Ronald Toussaint, 57, was found in 14 feet of water at 9:50 a.m. Tuesday in Blake Lake near the spot his boat capsized about 75 feet from shore.

According to Lt. Warden Thomas Ward, who headed up the recovery operation, Toussaint and Jason Dube, 37, also of Eagle Lake, had been fishing in Blake Lake when at approximately 6:30 p.m. their 12-foot aluminum fishing boat capsized.

Dube was able to swim to shore, Ward said, but could not see Toussaint.
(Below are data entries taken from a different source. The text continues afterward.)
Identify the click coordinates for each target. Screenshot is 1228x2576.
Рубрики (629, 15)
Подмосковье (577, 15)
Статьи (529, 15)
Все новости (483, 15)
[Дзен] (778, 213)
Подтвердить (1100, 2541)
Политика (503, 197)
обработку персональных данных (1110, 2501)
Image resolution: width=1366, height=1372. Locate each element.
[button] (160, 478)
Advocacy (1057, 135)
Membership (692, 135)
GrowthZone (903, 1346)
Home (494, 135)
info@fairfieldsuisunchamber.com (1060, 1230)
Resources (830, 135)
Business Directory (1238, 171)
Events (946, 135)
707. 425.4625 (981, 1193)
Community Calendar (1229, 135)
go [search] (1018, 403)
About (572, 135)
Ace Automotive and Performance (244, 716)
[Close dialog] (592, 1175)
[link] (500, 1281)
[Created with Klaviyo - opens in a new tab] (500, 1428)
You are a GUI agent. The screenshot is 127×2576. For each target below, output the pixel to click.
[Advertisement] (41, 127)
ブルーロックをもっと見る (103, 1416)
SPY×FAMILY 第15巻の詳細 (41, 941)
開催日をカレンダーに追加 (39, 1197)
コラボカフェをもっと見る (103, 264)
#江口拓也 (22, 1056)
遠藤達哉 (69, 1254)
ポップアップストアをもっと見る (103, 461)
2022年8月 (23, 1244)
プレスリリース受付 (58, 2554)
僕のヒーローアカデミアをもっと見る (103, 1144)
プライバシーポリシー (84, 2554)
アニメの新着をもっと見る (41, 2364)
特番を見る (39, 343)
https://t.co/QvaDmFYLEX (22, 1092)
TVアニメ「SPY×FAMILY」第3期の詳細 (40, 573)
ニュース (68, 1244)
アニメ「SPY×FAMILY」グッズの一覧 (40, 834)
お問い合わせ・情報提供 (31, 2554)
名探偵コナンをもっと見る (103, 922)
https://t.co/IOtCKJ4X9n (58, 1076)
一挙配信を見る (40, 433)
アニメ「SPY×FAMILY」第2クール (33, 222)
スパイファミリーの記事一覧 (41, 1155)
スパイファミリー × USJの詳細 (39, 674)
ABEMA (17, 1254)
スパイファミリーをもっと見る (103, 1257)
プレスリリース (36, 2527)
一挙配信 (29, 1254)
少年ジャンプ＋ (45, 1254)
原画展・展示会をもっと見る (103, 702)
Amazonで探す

Neither man was wearing a flotation device, the warden added, despite having two devices on board at the time of the accident.

Blake Lake is located in a remote section of Township 16 Range 6 east of Eagle Lake and is accessible by a seasonal dirt road.

“That road is very bad right now,” Ward said. “You need a four-wheel drive to get in.”

Five wardens were on the scene Monday night searching the lake by watercraft until just after midnight, Ward said.

Ward was assisted by Sgt. Dan Menard, 13 district game wardens, eight warden service dive team members, and an aircraft flown by retired Warden Pilot Gary Dumond. U.S. Border Patrol also had personnel at the scene.

Both men were described as experienced boaters and Ward said the accident serves as a powerful message that life jackets should be worn at all times when boating, especially this time of year.

“The water temperature [in Blake Lake] right now is around 40 degrees,” he said. “When accidents like this happen there is a very short amount of time to save yourself [when] your limbs and extremities numb up and your motor skills just don’t work. Don’t just toss the life vests under the [boat’s] seat.”

Ward described the weather during the recovery operation as “very poor” with cold water and air temperatures.

“The condition of the road hampered our efforts to get in rescue equipment,” he said. “Communication was also poor as far as cell [phone] coverage.”

The exact cause of the accident remains under investigation, though Ward said it is thought one of the two men may have stood up in the boat, causing it to capsize.